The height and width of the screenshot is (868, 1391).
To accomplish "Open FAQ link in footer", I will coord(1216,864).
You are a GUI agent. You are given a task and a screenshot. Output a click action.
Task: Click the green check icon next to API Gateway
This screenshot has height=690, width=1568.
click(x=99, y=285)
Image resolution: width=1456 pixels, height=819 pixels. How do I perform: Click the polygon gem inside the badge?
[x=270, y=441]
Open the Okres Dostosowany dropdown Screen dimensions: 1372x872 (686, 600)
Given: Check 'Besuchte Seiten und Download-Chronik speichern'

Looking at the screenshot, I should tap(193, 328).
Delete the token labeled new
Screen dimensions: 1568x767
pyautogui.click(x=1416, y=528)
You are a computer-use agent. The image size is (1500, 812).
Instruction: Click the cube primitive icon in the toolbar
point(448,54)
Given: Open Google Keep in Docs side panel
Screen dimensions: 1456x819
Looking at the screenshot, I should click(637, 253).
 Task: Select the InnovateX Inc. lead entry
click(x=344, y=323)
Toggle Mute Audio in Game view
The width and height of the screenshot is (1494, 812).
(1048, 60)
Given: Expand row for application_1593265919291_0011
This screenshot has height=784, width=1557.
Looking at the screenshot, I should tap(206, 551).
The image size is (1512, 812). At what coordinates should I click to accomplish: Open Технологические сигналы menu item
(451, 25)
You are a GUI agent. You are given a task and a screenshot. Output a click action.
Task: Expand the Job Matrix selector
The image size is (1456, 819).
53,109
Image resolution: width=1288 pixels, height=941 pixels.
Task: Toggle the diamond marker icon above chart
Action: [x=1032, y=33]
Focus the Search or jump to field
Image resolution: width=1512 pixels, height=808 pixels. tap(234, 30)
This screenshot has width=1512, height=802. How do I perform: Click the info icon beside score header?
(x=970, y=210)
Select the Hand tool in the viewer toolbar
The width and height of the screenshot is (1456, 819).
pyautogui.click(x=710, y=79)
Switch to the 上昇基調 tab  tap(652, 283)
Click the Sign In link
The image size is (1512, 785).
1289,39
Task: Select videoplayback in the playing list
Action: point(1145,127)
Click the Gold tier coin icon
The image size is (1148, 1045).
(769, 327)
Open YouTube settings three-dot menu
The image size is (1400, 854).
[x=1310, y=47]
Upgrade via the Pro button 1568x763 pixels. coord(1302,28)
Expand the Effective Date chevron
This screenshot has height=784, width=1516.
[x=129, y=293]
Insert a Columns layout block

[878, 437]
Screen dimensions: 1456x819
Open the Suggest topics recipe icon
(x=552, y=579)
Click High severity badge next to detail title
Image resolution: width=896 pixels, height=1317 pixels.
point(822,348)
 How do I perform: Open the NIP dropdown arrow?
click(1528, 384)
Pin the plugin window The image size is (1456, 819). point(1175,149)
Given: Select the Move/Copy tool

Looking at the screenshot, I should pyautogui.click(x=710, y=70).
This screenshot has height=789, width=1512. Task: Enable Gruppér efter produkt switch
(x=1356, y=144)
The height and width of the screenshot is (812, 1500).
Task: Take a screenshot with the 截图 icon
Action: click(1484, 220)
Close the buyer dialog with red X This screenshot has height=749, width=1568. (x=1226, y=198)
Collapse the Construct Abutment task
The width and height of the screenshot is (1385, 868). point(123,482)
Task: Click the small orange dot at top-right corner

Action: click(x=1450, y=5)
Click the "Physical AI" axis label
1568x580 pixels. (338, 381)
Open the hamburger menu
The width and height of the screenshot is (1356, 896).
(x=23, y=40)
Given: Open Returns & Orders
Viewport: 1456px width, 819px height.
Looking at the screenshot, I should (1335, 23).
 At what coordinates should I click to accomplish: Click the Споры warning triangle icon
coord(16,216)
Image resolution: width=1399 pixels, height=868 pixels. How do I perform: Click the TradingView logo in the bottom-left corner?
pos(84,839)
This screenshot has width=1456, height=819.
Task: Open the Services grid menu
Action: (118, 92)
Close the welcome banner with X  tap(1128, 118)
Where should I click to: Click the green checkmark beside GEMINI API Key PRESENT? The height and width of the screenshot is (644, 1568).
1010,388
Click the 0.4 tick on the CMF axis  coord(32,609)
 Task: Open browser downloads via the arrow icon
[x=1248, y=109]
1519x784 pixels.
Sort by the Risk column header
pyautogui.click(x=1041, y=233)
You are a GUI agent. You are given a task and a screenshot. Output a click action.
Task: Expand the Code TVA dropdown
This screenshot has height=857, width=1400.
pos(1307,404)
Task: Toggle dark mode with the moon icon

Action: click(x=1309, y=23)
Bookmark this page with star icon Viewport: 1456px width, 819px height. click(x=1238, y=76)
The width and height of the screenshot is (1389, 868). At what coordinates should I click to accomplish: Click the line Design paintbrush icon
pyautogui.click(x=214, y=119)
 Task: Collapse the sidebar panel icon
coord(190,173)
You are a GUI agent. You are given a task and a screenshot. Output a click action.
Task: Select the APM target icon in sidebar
....
Some lines contain the word "next". Pull each one out of the listing.

Task: Click the green check icon next to API Gateway
Click High severity badge next to detail title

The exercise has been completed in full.